Het kabinet bereidt een Handvest Verantwoordelijk Burgerschap voor. Het kabinet wil kennelijk een ander volk. Te weinig burgers zijn klaarblijkelijk verantwoordelijk. In een democratie liggen de verhoudingen helaas anders. De burger kan een ander kabinet willen, niet andersom. Sterker nog, de notie van burgerschap houdt in dat de burger eenzijdig zijn verhouding met de Staat definieert. Voor het overige moet de burger vooral tegen de Staat worden beschermd.

Paul Frissen verklaart de politiek tot een gevaarlijke institutie. Het geweldsmonopolie stelt bijzondere eisen aan politieke elites: terughoudendheid, zelfbeheersing en zelfbeperking. Politieke representatie is dan ook een zaak van distantie en niet van populistisch leiderschap. Met goede redenen is het geweldsmonopolie hebben aan de Staat toevertrouwd. Met dit monopolie handhaaft de Staat de rechtsorde en beschermt hij de vrijheid van de burger. De vrijheid van de burger is zijn fundamenteel recht op anders zijn. In ons verschil zijn wij voor Staat en recht gelijk. Daarom is de bescherming van de minderheid een belangrijke democratische opgave. Het geweldsmonopolie moet voorkomen dat deze verschillen tot geweld leiden. Onze onenigheid moet draaglijk blijven. De Staat kan dat alleen gezaghebbend doen als hij ten aanzien van alle verschillen neutraal blijft. Hij handhaaft de normen – wat niet mag. Hij bemoeit zich niet met de waarden – wat moet. Althans, zo zou het moeten zijn. In werkelijkheid is de Staat allerminst neutraal en zeer actief in het domein van de waarden. Er moet immers heel veel: emanciperen, gezond leven, veilig en verstandig eten, participeren, solidair zijn. Dat klinkt sympathiek, maar de Staat is geen sympathieke organisatie. Omdat de Staat de dwang hanteert en dus als enige institutie immoreel mag handelen moet hij verre blijven van onze moraal. De dreiging ligt altijd op de loer dat politieke meerderheden hun opvattingen over het goede leven aan minderheden opleggen. Dan bevoordeelt de Staat liberale geloofsopvattingen boven orthodoxe. Dan sluit de Staat een school die uitstekende Cito-scores, maar onaanvaardbare opvattingen heeft. Dan voert de Staat een cultuurpolitiek en noemt deze multicultureel.
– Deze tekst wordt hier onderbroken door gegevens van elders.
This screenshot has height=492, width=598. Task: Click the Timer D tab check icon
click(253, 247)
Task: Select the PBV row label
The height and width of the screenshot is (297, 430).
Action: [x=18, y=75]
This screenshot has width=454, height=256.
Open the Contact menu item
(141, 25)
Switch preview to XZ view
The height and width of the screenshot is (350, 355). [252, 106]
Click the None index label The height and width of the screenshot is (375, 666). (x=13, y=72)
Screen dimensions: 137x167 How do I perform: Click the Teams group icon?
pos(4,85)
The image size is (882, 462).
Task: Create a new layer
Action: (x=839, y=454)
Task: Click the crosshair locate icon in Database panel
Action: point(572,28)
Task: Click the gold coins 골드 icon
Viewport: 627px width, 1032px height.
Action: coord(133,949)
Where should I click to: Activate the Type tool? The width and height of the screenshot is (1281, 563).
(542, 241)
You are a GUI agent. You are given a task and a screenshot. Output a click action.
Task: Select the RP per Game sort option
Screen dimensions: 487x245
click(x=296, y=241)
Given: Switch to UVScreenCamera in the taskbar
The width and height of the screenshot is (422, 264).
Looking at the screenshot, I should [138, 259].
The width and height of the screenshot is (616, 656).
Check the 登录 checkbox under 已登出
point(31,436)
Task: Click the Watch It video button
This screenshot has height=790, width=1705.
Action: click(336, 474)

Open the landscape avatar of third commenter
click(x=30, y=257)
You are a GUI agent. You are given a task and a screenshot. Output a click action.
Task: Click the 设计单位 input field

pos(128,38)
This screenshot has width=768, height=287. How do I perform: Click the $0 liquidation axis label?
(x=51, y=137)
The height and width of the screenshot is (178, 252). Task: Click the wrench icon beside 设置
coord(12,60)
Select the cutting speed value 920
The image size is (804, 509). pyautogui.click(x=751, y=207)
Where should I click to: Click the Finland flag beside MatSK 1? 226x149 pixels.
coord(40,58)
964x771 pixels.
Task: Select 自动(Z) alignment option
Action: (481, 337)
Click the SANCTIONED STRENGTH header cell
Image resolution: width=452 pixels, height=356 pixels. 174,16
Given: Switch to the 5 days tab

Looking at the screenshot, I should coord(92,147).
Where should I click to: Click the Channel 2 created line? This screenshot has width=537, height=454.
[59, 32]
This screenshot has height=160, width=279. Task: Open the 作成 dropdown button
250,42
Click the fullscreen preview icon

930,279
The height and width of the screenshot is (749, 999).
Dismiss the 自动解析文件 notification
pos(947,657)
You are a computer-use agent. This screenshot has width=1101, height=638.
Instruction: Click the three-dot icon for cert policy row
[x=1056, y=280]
Evenmin mag de Staat zich bemoeien met de waarheid. De geschiedenis kan onmogelijk worden gecanoniseerd, zolang er strijdige historische interpretaties zijn. Voor de een is de Beeldenstorm een verzetsdaad, voor de ander cultuurbarbarisme. Dat scheelt in Nederland slechts kilometers. Trots is in het politieke domein net zo gevaarlijk als een pertinente waarheidsopvatting. Een politicoloog zei ooit dat machthebbers het zich kunnen permitteren niet te leren. We hebben machthebbers nodig om de samenleving te beschermen tegen al te enthousiaste verkondigers van de ene waarheid.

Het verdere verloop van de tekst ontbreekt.